::: RECORD EXTRACTS :::
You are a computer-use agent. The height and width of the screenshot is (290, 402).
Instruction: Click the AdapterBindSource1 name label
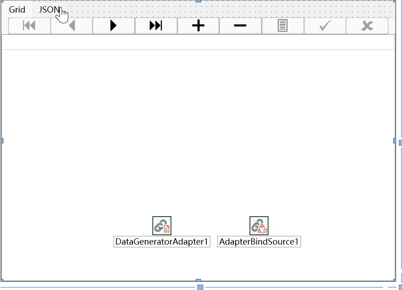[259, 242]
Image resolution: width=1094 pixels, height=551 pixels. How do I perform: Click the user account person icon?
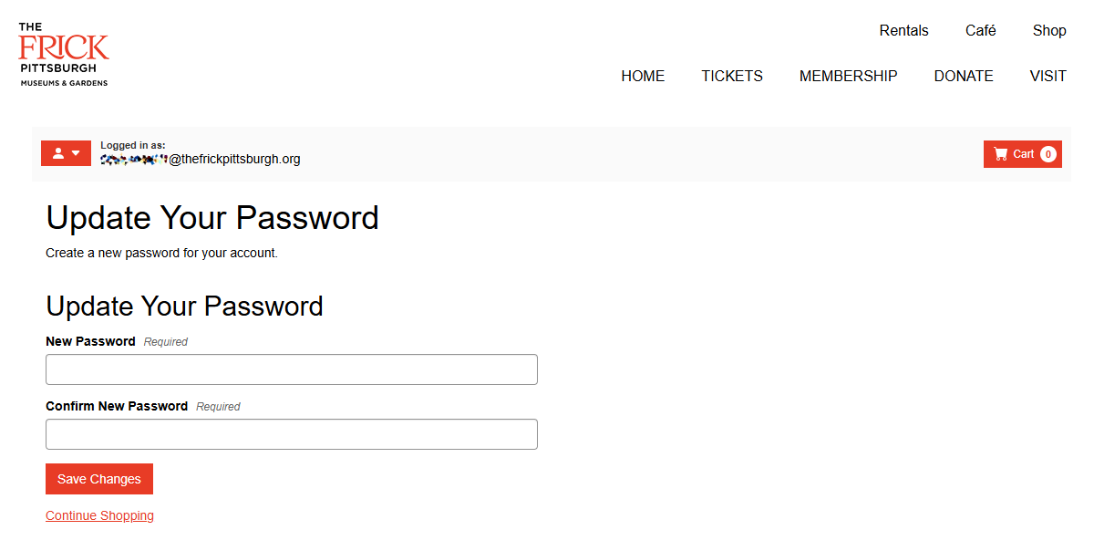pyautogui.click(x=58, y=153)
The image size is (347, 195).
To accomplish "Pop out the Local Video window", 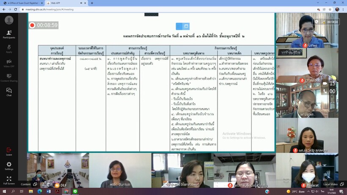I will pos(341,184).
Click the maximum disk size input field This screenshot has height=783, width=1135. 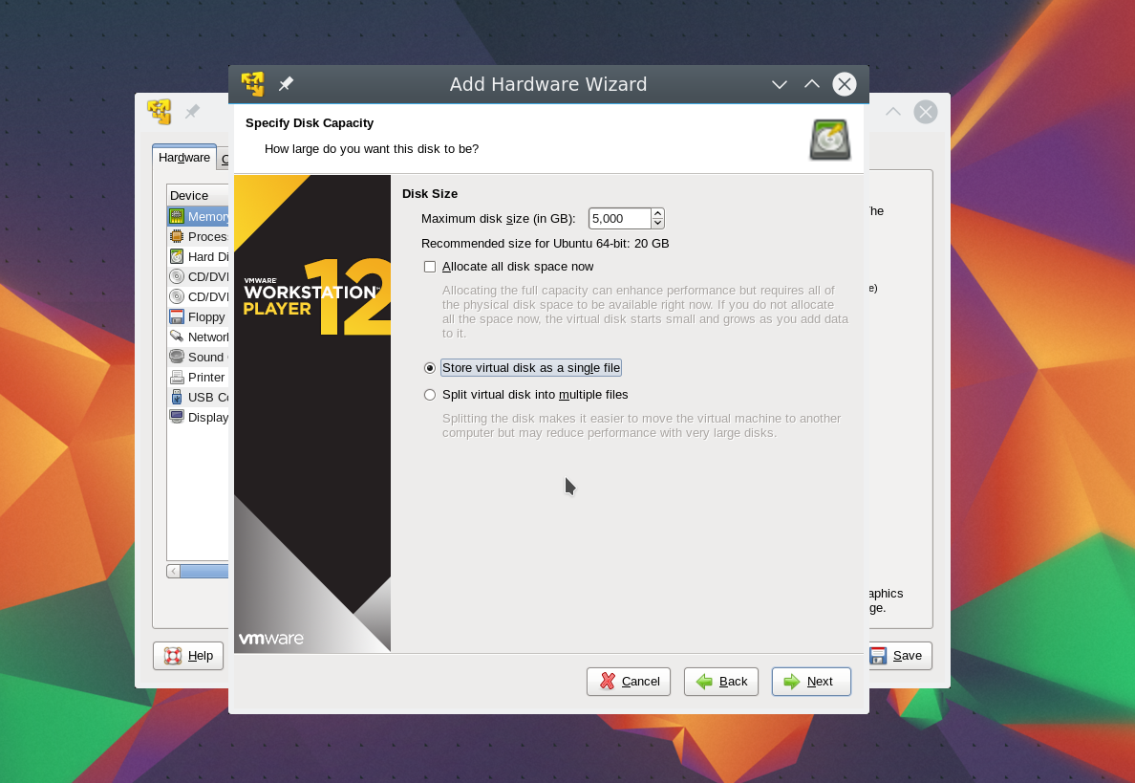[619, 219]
:::
Express the material from its first line through the line containing "pyautogui.click(x=58, y=153)" as a two-column CSV with headers request and answer. Give one row per request, put each field in quotes, replace line breaks with spaces, and leave out the pictures.

_COMPLETED TASK_:
request,answer
"You are a computer-use agent. The height and width of the screenshot is (290, 402). Instruction: Click the AdapterBindSource1 name label","[259, 242]"
"Image resolution: width=1094 pixels, height=551 pixels. How do I perform: Click the user account person icon?","pyautogui.click(x=58, y=153)"